Smaller and phased experimentations with MVPs can help identify key advantages, scalability of solutions and changes required. In many cases, these on site experiments are far better bets for forecasting ROIs and gains as opposed to generic studies. AI is a double edged sword, requiring significant investment in development, infrastructure (cloud computing, specialized hardware), data acquisition, data cleaning, and skilled talent. ROI takes time to materialize and depends heavily on the specifics of application, integration into the business model and effective execution for the long haul.
Conclusion - Shift from ‘Build’ to ‘Adopt’
The economics of AI for startups are characterised by the potential for i) rapid and capital efficient scaling, ii) evolving funding landscapes that favour AI native approaches; iii) significant but potentially optimisable development and infrastructure costs; iv) ability to manage diverse revenue generation models powered by AI capabilities; and v) high productivity growth. Startups that strategically leverage AI to automate critical processes, build innovative products, and understand market trends faster through data analysis are well positioned to reap values of this evolving AI fuelled economic landscape.
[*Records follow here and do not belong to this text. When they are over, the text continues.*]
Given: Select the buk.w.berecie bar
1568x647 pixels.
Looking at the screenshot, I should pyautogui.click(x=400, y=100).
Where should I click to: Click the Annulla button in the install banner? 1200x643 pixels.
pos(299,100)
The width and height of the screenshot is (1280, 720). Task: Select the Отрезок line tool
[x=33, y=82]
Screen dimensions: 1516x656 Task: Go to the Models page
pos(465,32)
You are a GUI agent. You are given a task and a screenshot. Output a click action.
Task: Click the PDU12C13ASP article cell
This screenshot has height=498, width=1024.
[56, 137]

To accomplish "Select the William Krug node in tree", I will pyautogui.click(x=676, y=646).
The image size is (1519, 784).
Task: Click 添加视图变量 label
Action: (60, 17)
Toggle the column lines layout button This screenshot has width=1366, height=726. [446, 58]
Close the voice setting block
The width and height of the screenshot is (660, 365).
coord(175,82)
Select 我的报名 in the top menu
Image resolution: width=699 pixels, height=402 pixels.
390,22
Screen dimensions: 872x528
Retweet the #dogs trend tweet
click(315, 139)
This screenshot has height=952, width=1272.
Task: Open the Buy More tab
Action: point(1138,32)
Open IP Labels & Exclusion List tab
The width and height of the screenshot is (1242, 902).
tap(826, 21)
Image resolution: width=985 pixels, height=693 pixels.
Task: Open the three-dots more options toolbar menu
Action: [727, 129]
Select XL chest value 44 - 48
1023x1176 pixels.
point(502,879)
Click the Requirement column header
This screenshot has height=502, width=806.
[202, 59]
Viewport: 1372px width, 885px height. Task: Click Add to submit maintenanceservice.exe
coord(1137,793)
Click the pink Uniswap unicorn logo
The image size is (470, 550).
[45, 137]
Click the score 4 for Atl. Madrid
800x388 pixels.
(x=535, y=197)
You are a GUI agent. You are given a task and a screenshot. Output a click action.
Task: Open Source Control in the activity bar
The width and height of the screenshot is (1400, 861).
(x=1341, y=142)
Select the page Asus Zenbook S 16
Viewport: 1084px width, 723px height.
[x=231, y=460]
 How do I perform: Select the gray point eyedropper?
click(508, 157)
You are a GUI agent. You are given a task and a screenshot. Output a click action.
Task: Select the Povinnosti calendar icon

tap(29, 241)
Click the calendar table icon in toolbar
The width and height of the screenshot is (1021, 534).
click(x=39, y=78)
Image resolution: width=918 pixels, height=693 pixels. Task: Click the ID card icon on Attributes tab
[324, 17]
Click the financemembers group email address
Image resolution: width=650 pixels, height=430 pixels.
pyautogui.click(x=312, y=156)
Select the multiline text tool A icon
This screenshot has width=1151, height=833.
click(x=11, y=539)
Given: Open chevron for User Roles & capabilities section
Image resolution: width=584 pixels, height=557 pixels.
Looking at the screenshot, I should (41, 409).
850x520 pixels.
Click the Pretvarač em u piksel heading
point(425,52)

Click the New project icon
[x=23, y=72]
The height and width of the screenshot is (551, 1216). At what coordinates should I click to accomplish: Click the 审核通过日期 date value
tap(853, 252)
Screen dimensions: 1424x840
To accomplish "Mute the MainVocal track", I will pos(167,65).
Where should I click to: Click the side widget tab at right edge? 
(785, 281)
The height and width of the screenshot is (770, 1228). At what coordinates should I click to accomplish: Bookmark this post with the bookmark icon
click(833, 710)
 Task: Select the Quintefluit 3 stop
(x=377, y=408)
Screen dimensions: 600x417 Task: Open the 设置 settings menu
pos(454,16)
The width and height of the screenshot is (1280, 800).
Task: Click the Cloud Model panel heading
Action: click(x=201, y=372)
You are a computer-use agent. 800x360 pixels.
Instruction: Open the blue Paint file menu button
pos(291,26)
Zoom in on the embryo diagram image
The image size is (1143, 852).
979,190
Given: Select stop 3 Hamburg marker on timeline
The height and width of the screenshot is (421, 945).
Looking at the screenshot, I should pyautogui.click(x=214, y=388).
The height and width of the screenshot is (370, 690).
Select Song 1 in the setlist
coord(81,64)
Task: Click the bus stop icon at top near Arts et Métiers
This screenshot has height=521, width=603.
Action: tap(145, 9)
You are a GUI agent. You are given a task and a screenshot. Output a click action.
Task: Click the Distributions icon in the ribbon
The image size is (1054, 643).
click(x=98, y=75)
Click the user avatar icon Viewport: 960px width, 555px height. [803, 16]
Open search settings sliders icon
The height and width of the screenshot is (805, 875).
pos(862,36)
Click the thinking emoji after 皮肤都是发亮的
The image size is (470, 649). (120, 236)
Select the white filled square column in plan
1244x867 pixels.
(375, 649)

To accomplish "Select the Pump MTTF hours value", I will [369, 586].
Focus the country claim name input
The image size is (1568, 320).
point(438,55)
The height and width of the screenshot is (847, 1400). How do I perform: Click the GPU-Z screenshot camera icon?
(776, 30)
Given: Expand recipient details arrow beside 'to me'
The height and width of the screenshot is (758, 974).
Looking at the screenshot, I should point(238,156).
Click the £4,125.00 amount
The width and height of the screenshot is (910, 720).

By automating tasks, improving customer experiences, and supercharging innovation, AI becomes a force multiplier for startups. The key is to align AI initiatives with specific business goals (e.g. faster product iteration, scaling operations) and start with measurable pilots. When justified strategically, AI’s cost is an investment in sustainable growth and competitive edge, not necessarily a cost cutting bucket. To quantify AI’s impact, track KPIs like productivity growth, cost per acquisition, customer retention rate, and operational efficiency gains which usually secures buy-in from stakeholders.
Lastly, it’s absolutely fine to shift from "Build It" to "Adopt It". Make use of the increasingly composable architecture and modular AI tools provided by various cloud and AI vendors where possible (e.g. pretrained models, APIs ). Prioritise speed to market and you can always make a segway to develop your own technologies in later stages when there is more experience with what the market is comfortable with. For instance, in some markets you may need to balance innovation with compliance - where AI adoption might be constrained by evolving regulations (e.g. AI Act in the EU, GDPR) and ethical concerns (e.g. bias, transparency). In such markets, test business models and learn constraints before allocating investments for further IP and innovation generation.